Bambi requires working versions of numpy, pandas, matplotlib, patsy, pymc3, and theano. Dependencies are listed in requirements.txt, and should all be installed by the Bambi installer; no further action should be required.

Table of Contents

Quickstart

Suppose we have data for a typical within-subjects psychology experiment with 2 experimental conditions. Stimuli are nested within condition, and subjects are crossed with condition. We want to fit a model predicting reaction time (RT) from the fixed effect of condition, random intercepts for subjects, random condition slopes for students, and random intercepts for stimuli.

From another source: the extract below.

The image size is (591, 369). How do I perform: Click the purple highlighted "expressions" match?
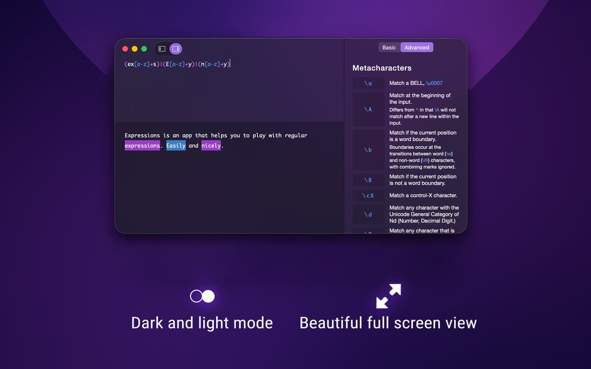[142, 146]
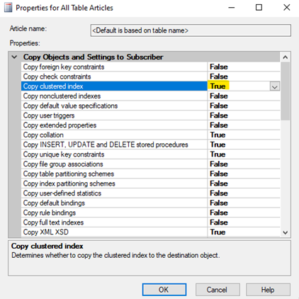
Task: Select the Copy unique key constraints row
Action: 150,154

We can fit this model and summarize its results as follows in bambi:

from bambi import Model

# Assume we already have our data loaded
model = Model(data)
results = model.fit('rt ~ condition', random=['condition|subject', '1|stimulus'], samples=5000)
results.plot(burn_in=1000)
results.summary(1000)

User guide

Creating a model

Creating a new model in Bambi is simple:

from bambi import Model
import pandas as pd

# Read in a tab-delimited file containing our data
data = pd.read_table('my_data.txt', sep='\t')

# Initialize the model
model = Model(data)

Typically, we'll initialize a bambi Model by passing it a pandas DataFrame as the only argument. We get back a model that we can immediately start adding terms to.

Data format

As with most mixed effect modeling packages, Bambi expects data in "long" format--meaning that each row should reflect a single observation at the most fine-grained level of analysis. For example, given a model where students are nested into classrooms and classrooms are nested into schools, we would want data with the following kind of structure:

student gender gpa class school
1 F 3.4 1 1
2 F 3.7 1 1
3 M 2.2 1 1
4 F 3.9 2 1
5 M 3.6 2 1
6 M 3.5 2 1
7 F 2.8 3 2
8 M 3.9 3 2
9 F 4.0 3 2

Model specification

Bambi provides two (mutually compatible) ways to specify a mixed-effects model: a high-level, formula-based API, and a lower-level, term-based API.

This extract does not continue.